§ **Task**: Every entry in the listing below has to be given again exactly.

◇ ◇ ◇

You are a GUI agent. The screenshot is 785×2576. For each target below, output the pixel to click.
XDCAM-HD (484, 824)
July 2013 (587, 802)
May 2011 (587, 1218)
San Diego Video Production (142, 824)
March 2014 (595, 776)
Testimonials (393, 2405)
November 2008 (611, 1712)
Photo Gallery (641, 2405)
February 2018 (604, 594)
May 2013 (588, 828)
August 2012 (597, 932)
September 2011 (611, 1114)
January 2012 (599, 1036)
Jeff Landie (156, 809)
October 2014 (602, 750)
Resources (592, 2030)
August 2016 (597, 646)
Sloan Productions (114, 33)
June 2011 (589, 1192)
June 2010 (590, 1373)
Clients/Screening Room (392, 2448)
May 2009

◇ ◇ ◇

§ **Result of this exercise**:
You are a GUI agent. The screenshot is 785×2576. For each target below, output the pixel to click.
XDCAM-HD (484, 824)
July 2013 (587, 802)
May 2011 (587, 1218)
San Diego Video Production (142, 824)
March 2014 (595, 776)
Testimonials (393, 2405)
November 2008 (611, 1712)
Photo Gallery (641, 2405)
February 2018 (604, 594)
May 2013 (588, 828)
August 2012 (597, 932)
September 2011 (611, 1114)
January 2012 (599, 1036)
Jeff Landie (156, 809)
October 2014 (602, 750)
Resources (592, 2030)
August 2016 (597, 646)
Sloan Productions (114, 33)
June 2011 (589, 1192)
June 2010 (590, 1373)
Clients/Screening Room (392, 2448)
May 2009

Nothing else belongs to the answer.